**本文**:
デヴラージュ先生は「バジは、多くのNGOと違い、事務所や車を持たず、歩いて支援活動を続けているので支援金が無駄なく貧しい人たちのために活かされています。私たちはそれが全て日本からのお金だと知っているのでみんな日本人に感謝しています。バジの支援の判断は的確で、不満を言う人は誰もいません」
 スンダル先生は「パルパ地方の人達はバジを神様のように慕っています。バジは辺境の村々の実情まで知り尽し、単なる支援ではなく、夢を持たせるような提案をしてくれるので、みんなが働く意欲を持つようになりました」と感謝を込めて語っていました。
 今年の春、OKバジからいただいた手紙には、「今年度は、女性グループに5万ルピーのジャガイモを植えて収入を図るプログラムを主に行いました。4倍、5倍の収入を得たグループもあれば、4千ルピーしかもうからなかったというグループもありましたが、それぞれのプログラムを通していろいろなことを学んだとのことです。もちろん私も学びました。支援決定には、自分の目で確かめ、支援後も村人たちとその結果を話し合い、根づいていることを確認し合っています」と書いてありました。
 ジャガイモプロジェクトは定着し、儲かったグループから返ってきた貸付金は次の村の資金になり、ジャガイモプロジェクトの輪は「芋づる式?」に根づいているようです。
 日本に滞在中は、一駅手前で降りて歩き、電車賃を節約したお金でコメを買って現地へのお土産にしているOKバジを私も神様のように尊敬しています。
264号 足で歩いた頃のこと
星野富弘さんの新刊『足で歩いた頃のこと』(偕成社)には、ここ十年ほどの間に描かれた六十三点の詩画と十六編の随筆が収められています。
 富弘さんは、群馬大学を卒業後、体育教師になりましたが、クラブ活動の指導中に頸椎を損傷し、首から下が全く動かなくなってしまいました。入院中、お見舞いの手紙に返事が書きたくて、筆をくわえて文字を書く練習をしました。何とか短い手紙が書けるようになり、紙の余白に枕元にあった花を描くようになり、それが現在の富弘さんの「詩画」という形になってきたのだそうです。

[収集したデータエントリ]
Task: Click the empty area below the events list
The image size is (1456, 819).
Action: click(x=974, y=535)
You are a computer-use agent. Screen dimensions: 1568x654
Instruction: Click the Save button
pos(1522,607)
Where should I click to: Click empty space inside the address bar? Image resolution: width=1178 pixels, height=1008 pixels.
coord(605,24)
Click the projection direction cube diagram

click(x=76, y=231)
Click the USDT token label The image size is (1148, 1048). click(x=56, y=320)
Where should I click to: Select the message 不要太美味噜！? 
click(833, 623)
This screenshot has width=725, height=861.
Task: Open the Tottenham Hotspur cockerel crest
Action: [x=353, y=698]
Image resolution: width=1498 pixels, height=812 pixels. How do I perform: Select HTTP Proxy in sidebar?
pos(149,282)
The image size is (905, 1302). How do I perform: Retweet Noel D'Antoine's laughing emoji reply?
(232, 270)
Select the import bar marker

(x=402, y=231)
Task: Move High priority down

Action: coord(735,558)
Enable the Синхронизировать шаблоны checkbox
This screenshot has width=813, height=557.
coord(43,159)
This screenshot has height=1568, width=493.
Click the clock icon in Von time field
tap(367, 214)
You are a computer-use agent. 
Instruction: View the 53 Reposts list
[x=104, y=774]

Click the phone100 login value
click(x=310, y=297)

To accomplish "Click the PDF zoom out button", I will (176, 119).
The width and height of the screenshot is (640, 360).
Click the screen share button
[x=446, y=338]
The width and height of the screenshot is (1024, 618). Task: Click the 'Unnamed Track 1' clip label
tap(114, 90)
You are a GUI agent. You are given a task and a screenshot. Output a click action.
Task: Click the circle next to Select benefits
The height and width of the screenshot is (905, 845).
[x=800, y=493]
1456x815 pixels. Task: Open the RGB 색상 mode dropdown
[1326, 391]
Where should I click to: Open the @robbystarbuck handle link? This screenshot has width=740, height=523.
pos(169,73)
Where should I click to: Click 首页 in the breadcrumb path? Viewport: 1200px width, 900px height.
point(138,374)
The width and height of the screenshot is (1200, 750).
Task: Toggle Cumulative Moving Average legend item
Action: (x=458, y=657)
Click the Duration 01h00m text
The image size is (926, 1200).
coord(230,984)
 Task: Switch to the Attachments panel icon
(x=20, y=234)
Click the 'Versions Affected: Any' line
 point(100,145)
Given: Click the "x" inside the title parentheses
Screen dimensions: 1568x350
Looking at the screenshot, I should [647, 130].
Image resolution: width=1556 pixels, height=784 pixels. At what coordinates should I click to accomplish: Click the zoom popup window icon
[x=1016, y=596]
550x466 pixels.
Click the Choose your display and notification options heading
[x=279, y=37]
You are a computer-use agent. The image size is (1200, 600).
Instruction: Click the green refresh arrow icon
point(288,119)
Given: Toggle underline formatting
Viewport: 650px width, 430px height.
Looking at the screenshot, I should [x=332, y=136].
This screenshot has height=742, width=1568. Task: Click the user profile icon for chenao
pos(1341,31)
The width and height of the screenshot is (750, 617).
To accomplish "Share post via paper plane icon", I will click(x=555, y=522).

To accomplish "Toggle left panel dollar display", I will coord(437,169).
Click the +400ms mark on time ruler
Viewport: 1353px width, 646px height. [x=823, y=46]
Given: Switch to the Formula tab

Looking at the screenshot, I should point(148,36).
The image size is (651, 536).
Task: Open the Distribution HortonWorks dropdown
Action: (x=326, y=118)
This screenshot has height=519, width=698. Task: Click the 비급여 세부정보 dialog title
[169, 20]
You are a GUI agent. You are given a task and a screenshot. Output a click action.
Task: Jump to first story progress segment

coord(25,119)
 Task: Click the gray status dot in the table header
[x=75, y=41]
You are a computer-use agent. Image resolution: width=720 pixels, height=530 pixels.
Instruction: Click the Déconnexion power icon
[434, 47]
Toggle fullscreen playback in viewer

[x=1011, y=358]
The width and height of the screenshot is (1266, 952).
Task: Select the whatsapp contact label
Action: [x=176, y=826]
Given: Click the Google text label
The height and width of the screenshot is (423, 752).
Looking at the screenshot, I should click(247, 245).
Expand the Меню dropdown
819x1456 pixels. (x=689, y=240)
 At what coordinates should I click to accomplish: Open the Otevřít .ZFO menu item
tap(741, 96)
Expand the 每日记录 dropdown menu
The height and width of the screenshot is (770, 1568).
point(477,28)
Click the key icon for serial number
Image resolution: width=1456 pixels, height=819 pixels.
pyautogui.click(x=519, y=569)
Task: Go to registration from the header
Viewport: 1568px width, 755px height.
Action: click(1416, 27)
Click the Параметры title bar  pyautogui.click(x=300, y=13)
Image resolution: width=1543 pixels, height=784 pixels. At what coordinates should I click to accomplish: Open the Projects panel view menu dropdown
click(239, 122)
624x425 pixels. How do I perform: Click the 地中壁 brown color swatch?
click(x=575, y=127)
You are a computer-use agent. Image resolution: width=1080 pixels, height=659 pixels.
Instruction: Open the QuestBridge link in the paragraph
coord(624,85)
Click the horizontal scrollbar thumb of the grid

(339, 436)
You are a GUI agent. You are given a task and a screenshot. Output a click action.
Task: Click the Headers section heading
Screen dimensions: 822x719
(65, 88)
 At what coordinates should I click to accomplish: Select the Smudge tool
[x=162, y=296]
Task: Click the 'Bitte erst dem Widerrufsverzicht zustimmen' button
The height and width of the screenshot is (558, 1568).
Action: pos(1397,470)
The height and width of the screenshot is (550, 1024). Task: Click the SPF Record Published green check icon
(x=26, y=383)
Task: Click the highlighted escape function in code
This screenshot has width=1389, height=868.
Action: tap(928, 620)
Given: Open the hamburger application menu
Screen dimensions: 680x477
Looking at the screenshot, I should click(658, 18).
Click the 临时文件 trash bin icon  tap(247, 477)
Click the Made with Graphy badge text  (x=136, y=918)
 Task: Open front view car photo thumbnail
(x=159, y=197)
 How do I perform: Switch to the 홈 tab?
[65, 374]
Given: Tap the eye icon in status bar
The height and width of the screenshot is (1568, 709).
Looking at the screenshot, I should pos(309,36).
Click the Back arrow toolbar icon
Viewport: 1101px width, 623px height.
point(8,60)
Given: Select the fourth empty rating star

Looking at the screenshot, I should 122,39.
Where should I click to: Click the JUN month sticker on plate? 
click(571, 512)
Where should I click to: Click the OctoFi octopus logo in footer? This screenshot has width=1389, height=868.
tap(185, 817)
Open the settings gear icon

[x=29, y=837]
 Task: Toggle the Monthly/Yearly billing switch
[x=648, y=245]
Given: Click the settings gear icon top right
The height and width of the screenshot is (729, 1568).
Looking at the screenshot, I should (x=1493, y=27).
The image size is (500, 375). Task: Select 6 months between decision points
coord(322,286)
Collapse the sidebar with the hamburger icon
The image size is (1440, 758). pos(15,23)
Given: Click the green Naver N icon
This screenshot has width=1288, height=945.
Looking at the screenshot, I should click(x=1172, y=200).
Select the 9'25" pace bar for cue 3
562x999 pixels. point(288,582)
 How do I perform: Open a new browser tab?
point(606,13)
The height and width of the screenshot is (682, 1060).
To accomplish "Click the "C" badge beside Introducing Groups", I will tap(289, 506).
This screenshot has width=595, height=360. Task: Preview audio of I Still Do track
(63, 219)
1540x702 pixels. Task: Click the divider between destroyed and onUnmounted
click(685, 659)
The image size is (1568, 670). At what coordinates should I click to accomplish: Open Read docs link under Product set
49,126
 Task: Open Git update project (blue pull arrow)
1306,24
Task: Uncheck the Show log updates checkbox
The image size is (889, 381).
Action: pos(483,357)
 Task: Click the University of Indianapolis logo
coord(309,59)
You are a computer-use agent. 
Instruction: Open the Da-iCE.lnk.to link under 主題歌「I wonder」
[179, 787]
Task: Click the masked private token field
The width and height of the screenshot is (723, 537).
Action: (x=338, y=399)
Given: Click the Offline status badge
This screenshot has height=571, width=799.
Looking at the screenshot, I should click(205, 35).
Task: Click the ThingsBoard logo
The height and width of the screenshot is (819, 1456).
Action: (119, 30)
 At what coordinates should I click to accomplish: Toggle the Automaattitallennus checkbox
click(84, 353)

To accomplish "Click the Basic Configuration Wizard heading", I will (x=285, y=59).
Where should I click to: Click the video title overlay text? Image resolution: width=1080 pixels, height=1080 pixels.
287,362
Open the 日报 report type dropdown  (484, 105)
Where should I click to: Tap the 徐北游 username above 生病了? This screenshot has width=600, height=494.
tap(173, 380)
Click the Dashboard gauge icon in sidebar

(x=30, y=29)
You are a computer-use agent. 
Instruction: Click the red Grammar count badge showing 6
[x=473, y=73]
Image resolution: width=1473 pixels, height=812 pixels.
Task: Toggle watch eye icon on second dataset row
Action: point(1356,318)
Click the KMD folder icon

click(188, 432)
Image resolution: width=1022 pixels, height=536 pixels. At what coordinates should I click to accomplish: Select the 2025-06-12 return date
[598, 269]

**課題**:
• A. 本文の「デヴラージュ先生は「バジは、」から「神様のように尊敬しています。」までを、両端の語句も含めて一字も変えずに書き出してください。
• B. 本文の「今年の春、OKバジから」で始まる段落を、主な事実を残して箇条書きにまとめ直してください。
• C. 次の(i)〜(iii)が本文の内容と合っているかを「はい」か「いいえ」で答え、それぞれ判断の決め手となる本文の語句を引用してください。
(i) バジは事務所や車を持たずに支援活動を続けている。
(ii) 星野富弘さんの新刊には百点の詩画が収められている。
(iii) 富弘さんは入院中、筆をくわえて文字を書く練習をした。

**解答**:
• A.
デヴラージュ先生は「バジは、多くのNGOと違い、事務所や車を持たず、歩いて支援活動を続けているので支援金が無駄なく貧しい人たちのために活かされています。私たちはそれが全て日本からのお金だと知っているのでみんな日本人に感謝しています。バジの支援の判断は的確で、不満を言う人は誰もいません」
 スンダル先生は「パルパ地方の人達はバジを神様のように慕っています。バジは辺境の村々の実情まで知り尽し、単なる支援ではなく、夢を持たせるような提案をしてくれるので、みんなが働く意欲を持つようになりました」と感謝を込めて語っていました。
 今年の春、OKバジからいただいた手紙には、「今年度は、女性グループに5万ルピーのジャガイモを植えて収入を図るプログラムを主に行いました。4倍、5倍の収入を得たグループもあれば、4千ルピーしかもうからなかったというグループもありましたが、それぞれのプログラムを通していろいろなことを学んだとのことです。もちろん私も学びました。支援決定には、自分の目で確かめ、支援後も村人たちとその結果を話し合い、根づいていることを確認し合っています」と書いてありました。
 ジャガイモプロジェクトは定着し、儲かったグループから返ってきた貸付金は次の村の資金になり、ジャガイモプロジェクトの輪は「芋づる式?」に根づいているようです。
 日本に滞在中は、一駅手前で降りて歩き、電車賃を節約したお金でコメを買って現地へのお土産にしているOKバジを私も神様のように尊敬しています。

• B.
- 今年の春、OKバジから手紙が届いた。
- 今年度は主に、女性グループに5万ルピーのジャガイモを植えて収入を図るプログラムを行った。
- 4倍、5倍の収入を得たグループもあれば、4千ルピーしかもうからなかったグループもあった。
- 各グループはプログラムを通していろいろなことを学び、OKバジ自身も学んだ。
- 支援の決定は自分の目で確かめて行い、支援後も村人たちと結果を話し合って、根づいていることを確認し合っている。

• C.
(i) はい。「事務所や車を持たず、歩いて支援活動を続けている」
(ii) いいえ。「六十三点の詩画と十六編の随筆が収められています」
(iii) はい。「筆をくわえて文字を書く練習をしました」